By Jessica Mathews / news@whmi.com


Old, outdated security equipment is being upgraded at Howell City Hall.

The City budgeted to replace the security camera server and door access control appliance at City Hall in the 2020-2021 fiscal year. At a recent meeting, City Council approved purchasing the door access control system upgrades and the DVR upgraded video surveillance system for a cost of $9,070.

The door access control appliance was installed six years ago and is currently running on an old operating system that is no longer supported. A memo states the access control software is also outdated and no longer supported. The security camera video server was replaced five years ago due to a hardware failure and it being past the systems “end of life”. It was replaced with a DVR appliance to store archive video data, however, the amount of that data that can be stored for a certain period of time has decreased to around seven days.

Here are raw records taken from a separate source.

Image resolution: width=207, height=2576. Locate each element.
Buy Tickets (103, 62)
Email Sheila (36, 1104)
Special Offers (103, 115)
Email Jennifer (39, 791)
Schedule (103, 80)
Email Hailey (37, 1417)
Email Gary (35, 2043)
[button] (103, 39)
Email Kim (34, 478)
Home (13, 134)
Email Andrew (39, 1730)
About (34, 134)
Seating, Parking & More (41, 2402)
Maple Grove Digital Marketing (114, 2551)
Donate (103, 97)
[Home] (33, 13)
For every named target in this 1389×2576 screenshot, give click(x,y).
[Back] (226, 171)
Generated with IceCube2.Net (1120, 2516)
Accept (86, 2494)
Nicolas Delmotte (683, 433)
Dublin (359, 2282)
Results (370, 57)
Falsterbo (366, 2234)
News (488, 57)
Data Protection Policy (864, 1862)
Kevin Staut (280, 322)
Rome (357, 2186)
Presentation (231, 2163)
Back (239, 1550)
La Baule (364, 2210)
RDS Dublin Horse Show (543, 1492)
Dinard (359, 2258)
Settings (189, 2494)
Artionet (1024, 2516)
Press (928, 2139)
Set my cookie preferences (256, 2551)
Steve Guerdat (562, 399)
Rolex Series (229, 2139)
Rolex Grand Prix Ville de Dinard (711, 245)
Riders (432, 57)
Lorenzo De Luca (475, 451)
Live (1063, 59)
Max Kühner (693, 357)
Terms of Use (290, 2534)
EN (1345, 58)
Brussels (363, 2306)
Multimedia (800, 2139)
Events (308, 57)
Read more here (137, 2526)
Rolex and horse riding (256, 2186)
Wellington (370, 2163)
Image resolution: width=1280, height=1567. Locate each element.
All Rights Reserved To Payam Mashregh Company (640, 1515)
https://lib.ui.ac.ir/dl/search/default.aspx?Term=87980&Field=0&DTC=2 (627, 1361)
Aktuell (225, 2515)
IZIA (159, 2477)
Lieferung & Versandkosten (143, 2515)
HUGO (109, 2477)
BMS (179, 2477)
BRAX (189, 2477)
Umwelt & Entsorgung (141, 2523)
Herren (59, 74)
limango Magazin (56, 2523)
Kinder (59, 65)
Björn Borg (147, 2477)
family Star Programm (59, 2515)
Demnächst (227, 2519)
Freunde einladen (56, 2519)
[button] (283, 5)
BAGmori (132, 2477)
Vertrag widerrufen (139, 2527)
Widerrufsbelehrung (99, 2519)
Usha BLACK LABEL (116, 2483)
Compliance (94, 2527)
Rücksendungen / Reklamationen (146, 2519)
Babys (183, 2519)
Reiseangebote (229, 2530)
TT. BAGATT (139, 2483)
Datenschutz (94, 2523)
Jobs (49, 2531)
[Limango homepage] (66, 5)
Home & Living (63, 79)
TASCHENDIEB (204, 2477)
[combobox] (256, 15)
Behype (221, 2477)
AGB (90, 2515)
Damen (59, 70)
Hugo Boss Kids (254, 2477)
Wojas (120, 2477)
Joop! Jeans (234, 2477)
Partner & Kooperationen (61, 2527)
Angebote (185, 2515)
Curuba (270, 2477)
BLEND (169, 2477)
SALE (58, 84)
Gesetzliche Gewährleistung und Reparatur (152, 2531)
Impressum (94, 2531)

The memo stated that due to additional cameras and the increase in archive video data storage, a new DVR appliance with 6 Terabytes of space should give the city back at least 30 days of archive video storage from the 16 security cameras.

The City was said to have reached out to its current security company, Engineered Protections Systems, to upgrade the current solutions. It was determined the city will provide a computer for the new Access Control System and utilize the existing swipe cards, card readers, and electronic door hardware and wire. The hardware that controls the door strikes, networking, and power will be upgraded and the new software will be installed on the configured City computer by EPS.

The memo says the current Honeywell security camera DVR appliance archives under a terabyte of data. The new appliance will have an archive storage of six terabytes and EPS will reconfigure and integrate the current cameras to work with the new solution.